Gli ingredienti: un’americana ingenua al punto giusto, scorci di Ville-Lumière, un pizzico di competizione sul lavoro e un triangolo amoroso che lascia perplessi. Il risultato è Emily in Paris, una tra la serie Netflix più chiacchierate del momento.
Che piaccia o no, Emily in Paris, ha il merito di essere l’esempio perfetto di un ben congegnato product placement: quel tipo di pubblicità indiretta in cui il prodotto da sponsorizzare è inserito a regola d’arte nella narrazione.
Emily si muove tra continui cambi di outfit alla moda, colorati e stravaganti, e considerando solo l’ultima stagione, si conta la presenza di ben 250 tra marchi e designer, come rivela il quotidiano francese Les Echos.
I brand, paganti e non, hanno ottenuto risultati eccezionali dopo il lancio della serie. Chanel ha riportato un aumento del 30% nelle ricerche online, mentre la borsa Scoubidou di Carel ha visto le vendite triplicarsi. Anche il cappello a secchiello Kangol e la giacca in vinile Courrèges hanno registrato aumenti significativi nei click.
La piattaforma di Netflix si trasforma in una vera e propria vetrina globale, che permette ai marchi di raggiungere un’audience di 190 paesi. Come sostiene in un’intervista a Vogue Business Olivier Toubia, presidente della divisione marketing della Columbia Business School: «se fatto bene, il product placement è un mezzo molto potente per cambiare l’associazione mentale del consumatore con il marchio».
Giunti alla terza stagione, è McDonald’s a cogliere la palla al balzo: nella finzione, la catena di fast food lascia che sia proprio l’agenzia della protagonista a occuparsi del lancio della McBaguette, lo sfilatino francese riempito con carne, lattuga, formaggio e senape. McDonald’s, però, non si limita a un semplice product placement, come fanno gli altri brand nella serie: mette in atto una vera e propria strategia transmediale. Il petit plaisir della McBaguette si trasforma in un successo dentro e fuori dallo schermo: dal lancio della serie, è possibile trovarlo in tutti i McDonald’s francesi.
Il panino, in verità, appare per la prima volta nei fast food già nel 2012, ritornando occasionalmente negli anni successivi.

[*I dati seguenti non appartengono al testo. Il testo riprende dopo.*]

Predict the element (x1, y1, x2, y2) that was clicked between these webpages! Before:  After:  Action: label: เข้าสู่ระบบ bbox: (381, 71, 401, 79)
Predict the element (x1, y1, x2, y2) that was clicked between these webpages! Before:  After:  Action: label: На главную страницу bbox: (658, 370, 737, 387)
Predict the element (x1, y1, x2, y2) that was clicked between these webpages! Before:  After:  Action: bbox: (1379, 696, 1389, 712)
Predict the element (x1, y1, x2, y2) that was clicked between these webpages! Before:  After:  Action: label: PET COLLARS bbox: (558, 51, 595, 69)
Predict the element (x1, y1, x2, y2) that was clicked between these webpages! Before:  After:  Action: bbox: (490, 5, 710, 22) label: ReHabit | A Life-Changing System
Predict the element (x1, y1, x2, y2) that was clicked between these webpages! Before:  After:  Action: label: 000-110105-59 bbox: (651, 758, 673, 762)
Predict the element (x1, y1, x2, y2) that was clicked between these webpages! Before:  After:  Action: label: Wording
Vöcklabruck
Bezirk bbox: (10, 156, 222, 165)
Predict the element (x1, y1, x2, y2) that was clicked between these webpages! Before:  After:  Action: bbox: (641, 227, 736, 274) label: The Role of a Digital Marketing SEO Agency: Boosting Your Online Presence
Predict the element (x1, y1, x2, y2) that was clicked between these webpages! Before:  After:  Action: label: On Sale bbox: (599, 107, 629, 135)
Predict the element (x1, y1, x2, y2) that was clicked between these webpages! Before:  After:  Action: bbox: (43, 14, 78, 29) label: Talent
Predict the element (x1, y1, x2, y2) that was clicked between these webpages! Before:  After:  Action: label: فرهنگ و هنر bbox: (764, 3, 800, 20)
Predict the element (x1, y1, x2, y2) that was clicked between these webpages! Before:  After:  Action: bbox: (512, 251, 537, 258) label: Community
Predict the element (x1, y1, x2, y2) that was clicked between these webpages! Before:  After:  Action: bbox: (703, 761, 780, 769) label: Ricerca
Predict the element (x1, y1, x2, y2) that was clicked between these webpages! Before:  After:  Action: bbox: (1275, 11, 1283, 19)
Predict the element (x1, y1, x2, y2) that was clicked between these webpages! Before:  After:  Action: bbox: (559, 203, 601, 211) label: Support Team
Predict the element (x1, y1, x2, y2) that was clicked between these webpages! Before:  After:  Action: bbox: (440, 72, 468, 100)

Tuttavia, è solo con l’uscita di Emily in Paris che McDonald’s ripensa a un rilancio “in pompa magna”, con un’edizione limitata ispirata alla serie.
La collaborazione tra Netflix e McDonald’s è un esempio perfetto di smart marketing e apre la strada a un modo tutto nuovo di fare product placement, in cui mondo fittizio e reale si incontrano. La trovata brillante sta inoltre nel non mostrare mai il prodotto allo spettatore. Nella serie infatti se ne parla spesso, ma di McBaguette non c’è traccia: effetto curiosità assicurato.
Una storia a lieto fine, che dice molto delle prossime mosse dei brand nel mercato pubblicitario. «Il product placement», aggiunge ancora Toubia, «è diventato uno dei modi con cui le aziende possono incorporare i prodotti in esperienze, insieme al celebrity endorsement, al branded entertainment e al native advertising. Non c’è bisogno di nascondere la pubblicità perché i consumatori sanno cosa sta succedendo. Bisogna solo assicurarsi che il product placement risulti autentico».
Come le trovate pubblicitarie sviluppate da Emily nella serie, la partnership Netflix x McDonald’s è fuori dagli schemi e divertente: il mondo sviluppato nello show indica con chiarezza l’affermarsi di un advertising in cui i prodotti diventano sempre di più protagonisti di un ambizioso e articolato storytelling.
Adieu ai vecchi spot e, dalle borsette ai panini, bienvenue a una gustosa abbondanza transmediale di idee promozionali coinvolgenti e spiazzanti.